Publiseer has announced its third expansion outside its home country Nigeria. This time, the digital publisher expands to South Africa, the country the word ‘Publiseer’ comes from.
Before this expansion, Publiseer had expanded into its neighbouring West African country Ghana, and Kenya. With this new expansion, Publiseer’s authors and musical artists from South Africa will now get customer support.
Before this expansion, Publiseer’s creatives from South Africa only got support via email and chat messaging. An expansion into South Africa has always been in the pipeline. The founders, Chidi and Chika Nwaogu named Publiseer over a year ago from the Afrikaans word that translates to ‘publish’ in English. The founders have always known that expansion into South Africa was imminent.

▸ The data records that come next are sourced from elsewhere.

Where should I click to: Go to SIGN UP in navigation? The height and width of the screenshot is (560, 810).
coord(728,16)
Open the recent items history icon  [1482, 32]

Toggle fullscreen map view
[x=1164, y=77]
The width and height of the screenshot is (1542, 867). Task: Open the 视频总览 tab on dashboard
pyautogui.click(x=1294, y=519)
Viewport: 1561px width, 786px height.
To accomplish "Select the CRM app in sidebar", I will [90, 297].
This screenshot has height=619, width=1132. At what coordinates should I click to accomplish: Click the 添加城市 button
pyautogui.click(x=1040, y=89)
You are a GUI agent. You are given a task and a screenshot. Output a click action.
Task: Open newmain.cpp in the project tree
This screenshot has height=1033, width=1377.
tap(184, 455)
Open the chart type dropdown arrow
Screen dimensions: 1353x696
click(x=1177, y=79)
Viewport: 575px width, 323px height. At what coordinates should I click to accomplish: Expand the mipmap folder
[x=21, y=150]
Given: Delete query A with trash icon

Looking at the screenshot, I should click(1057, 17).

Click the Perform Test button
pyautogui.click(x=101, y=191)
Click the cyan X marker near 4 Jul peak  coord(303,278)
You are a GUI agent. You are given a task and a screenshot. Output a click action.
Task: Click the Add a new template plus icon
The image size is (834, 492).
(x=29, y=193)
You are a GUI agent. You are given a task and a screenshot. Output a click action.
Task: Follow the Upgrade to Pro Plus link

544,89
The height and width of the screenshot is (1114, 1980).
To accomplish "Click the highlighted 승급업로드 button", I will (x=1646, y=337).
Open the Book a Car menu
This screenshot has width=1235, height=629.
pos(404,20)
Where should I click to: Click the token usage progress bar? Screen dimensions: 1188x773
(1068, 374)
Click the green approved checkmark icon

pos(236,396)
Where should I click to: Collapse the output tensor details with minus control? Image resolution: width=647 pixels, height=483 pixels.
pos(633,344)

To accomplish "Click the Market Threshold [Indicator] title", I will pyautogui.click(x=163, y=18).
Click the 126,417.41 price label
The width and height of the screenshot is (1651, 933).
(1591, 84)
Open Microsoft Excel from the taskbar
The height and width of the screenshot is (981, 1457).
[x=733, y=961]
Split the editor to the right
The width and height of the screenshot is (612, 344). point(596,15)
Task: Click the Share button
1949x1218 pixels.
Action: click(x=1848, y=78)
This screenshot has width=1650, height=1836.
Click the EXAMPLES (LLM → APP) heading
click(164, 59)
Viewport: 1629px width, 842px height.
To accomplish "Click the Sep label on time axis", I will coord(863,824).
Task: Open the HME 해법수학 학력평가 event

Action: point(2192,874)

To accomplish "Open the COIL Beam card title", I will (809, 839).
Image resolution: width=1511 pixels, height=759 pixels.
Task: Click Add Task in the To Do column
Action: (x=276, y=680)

“When naming the platform, we brainstormed and played around with a couple of words. Many words from different languages, but the name Publiseer really stood out. It stood out in many ways. One, it was just a letter different from the word Publisher and it also means publish in Afrikaans, a language spoken in South Africa and Namibia,” Chidi Nwaogu, Co-founder and CEO of Publiseer says. “Finally expanding into the South African market is a dream come true. Hopefully, we get to make several milestones here as we’ve done in Nigeria.”
Launched on August 4, 2017, Publiseer publishes, protects and monetizes the creative works of writers and musicians from low-income communities in Africa, at no charge, with just a single click. As of writing, Publiseer has published 133 books and 518 tracks by 121 authors and 240 musicians, generating over US $3,000 every month in revenue.
Publiseer has received several awards and recognitions during the past year, which includes being nominated for the 4th AppsAfrica Innovations Awards and being the first African publisher to be inducted into the International Publishing Distribution Association.
The digital publisher came into the limelight when it emerged a finalist at the 2018 Harvard Business School New Venture Competition and got accepted into the Venture Incubation Programme by the Graduate School of Business, University of Cape Town.